A proteção e defesa do consumidor é imperiosa, por ser ele o elo fraco da relação jurídica, principalmente pela falta de conhecimento técnico e por, na maioria das vezes, estar debilitado. Contudo, há de se ressaltar que não há sustentabilidade para um sistema ilimitado que seja obrigado a arcar com toda e qualquer assistência à saúde. As operadoras de planos de saúde mantêm e desenvolvem suas atividades mediante o recebimento das contraprestações pagas pelos usuários. A liberação de procedimentos fora dos parâmetros legais e contratuais certamente impactará nos preços dos planos para os consumidores passivos, que nesse contexto acabarão por suportar os necessários reajustes nas mensalidades.

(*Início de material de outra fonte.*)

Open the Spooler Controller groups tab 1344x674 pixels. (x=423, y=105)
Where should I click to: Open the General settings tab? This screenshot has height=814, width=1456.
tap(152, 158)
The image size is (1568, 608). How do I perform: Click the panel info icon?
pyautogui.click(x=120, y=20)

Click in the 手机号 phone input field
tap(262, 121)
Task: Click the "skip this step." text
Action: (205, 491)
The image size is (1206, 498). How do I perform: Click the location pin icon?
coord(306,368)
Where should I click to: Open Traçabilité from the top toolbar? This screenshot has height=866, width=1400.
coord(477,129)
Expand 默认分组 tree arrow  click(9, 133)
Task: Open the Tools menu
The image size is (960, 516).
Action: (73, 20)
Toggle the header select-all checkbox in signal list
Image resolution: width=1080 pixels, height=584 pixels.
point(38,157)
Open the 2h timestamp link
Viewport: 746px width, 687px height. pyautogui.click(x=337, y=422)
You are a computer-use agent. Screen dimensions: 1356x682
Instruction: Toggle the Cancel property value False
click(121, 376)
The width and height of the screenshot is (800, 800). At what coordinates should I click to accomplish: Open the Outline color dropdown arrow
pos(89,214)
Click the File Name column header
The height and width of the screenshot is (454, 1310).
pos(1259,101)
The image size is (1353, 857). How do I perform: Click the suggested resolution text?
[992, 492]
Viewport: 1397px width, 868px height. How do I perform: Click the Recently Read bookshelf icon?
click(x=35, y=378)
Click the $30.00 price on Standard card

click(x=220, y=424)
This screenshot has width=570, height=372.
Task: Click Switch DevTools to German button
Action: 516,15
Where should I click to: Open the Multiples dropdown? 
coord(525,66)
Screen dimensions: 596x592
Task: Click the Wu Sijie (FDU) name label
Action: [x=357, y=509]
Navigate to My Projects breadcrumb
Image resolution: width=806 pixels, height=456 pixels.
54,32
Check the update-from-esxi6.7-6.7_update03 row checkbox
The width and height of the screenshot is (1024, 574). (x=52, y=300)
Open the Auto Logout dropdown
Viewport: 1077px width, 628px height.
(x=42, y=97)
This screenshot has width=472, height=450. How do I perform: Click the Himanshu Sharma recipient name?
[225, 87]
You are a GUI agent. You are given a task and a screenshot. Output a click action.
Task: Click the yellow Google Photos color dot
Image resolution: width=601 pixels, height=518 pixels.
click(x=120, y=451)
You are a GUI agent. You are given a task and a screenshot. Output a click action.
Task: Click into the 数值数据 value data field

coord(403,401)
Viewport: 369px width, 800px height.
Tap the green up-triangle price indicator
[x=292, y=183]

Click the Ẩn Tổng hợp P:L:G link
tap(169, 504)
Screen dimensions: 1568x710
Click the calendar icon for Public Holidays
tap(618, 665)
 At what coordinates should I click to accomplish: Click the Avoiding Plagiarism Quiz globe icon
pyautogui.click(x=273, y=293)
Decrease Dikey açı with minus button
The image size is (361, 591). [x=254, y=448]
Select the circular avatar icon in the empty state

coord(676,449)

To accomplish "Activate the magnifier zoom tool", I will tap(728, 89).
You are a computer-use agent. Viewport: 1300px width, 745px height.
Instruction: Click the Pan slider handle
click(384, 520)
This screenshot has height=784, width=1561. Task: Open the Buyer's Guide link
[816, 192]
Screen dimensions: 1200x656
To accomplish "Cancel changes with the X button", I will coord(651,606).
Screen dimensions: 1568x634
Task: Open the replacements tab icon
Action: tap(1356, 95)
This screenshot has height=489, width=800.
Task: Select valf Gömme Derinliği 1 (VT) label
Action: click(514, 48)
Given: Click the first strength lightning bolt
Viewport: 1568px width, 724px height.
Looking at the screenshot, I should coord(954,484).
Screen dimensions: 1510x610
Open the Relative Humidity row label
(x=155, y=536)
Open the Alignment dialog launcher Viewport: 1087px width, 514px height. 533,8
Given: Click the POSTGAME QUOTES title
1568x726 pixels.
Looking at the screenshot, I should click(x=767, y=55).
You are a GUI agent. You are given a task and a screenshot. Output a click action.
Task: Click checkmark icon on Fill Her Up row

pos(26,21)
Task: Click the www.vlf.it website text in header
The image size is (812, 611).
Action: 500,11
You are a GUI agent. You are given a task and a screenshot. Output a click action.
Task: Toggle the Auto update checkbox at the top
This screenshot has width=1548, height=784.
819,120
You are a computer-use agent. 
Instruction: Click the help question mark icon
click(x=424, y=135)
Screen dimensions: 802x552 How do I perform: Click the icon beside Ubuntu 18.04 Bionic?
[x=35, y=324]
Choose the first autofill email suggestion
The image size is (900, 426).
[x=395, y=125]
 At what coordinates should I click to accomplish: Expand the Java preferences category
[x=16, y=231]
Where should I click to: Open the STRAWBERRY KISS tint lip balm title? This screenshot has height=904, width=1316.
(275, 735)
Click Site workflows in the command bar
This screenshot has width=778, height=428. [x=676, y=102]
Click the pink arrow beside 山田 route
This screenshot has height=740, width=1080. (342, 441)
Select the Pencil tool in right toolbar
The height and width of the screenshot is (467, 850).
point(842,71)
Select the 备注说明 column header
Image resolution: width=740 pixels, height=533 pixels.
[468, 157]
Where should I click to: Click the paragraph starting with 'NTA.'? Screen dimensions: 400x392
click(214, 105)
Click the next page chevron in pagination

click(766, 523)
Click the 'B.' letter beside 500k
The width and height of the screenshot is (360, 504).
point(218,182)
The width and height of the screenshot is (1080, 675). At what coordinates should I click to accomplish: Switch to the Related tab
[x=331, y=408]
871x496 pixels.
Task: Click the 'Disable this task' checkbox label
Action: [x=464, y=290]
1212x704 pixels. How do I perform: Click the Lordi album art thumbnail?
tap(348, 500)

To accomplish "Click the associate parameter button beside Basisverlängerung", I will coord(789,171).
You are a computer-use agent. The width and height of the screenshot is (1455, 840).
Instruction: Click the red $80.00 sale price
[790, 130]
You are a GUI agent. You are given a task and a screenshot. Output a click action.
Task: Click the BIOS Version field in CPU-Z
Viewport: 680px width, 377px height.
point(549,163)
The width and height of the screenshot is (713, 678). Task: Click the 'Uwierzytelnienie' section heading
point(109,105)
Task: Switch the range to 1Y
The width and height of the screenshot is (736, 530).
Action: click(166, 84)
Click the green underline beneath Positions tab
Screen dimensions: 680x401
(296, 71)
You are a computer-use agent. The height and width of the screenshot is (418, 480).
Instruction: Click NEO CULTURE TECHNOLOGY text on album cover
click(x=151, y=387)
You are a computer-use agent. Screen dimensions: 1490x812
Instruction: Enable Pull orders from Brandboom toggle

Para o devido equilíbrio os limites assistenciais são necessários. A questão é saber se a delimitação negativa da prestação configura ou não abuso, como ocorria com a limitação da internação ou das sessões de terapias.

As recentes alterações promovidas na lei 9.656/98 confirmam, por um lado, a taxatividade dos transplantes e procedimentos de alta complexidade. Por outro lado, preveem que “o rol de procedimentos e eventos em saúde suplementar, atualizado pela ANS a cada nova incorporação, constitui a referência básica para os planos privados de assistência à saúde contratados a partir de 1º de janeiro de 1999 e para os contratos adaptados a esta Lei e fixa as diretrizes de atenção à saúde”. Desta forma, na prática, pode-se afirmar que a prescrição unilateral do médico assistente não será suficiente para concessão da tutela antecipada, devendo vir acompanhada de estudos técnicos que comprovem a eficácia do tratamento, à luz da medicina baseada em evidências ou por recomendações de órgãos e entidades que atuam com avaliação de novas tecnologias em saúde.  

É preciso evoluir ainda mais na discussão deste tema sensível para todos. O diálogo deve acontecer despido de utopias e interesses particulares para a efetiva evolução na busca do melhor modelo assistencial à saúde. A verdade é que não existe cobertura integral para os consumidores sem a devida contraprestação equilibrada.

Marlus Riani
Doutorando em Direito Civil pela Universidade de Coimbra. Advogado no Moura Tavares, Figueiredo, Moreira e Campos Advogados.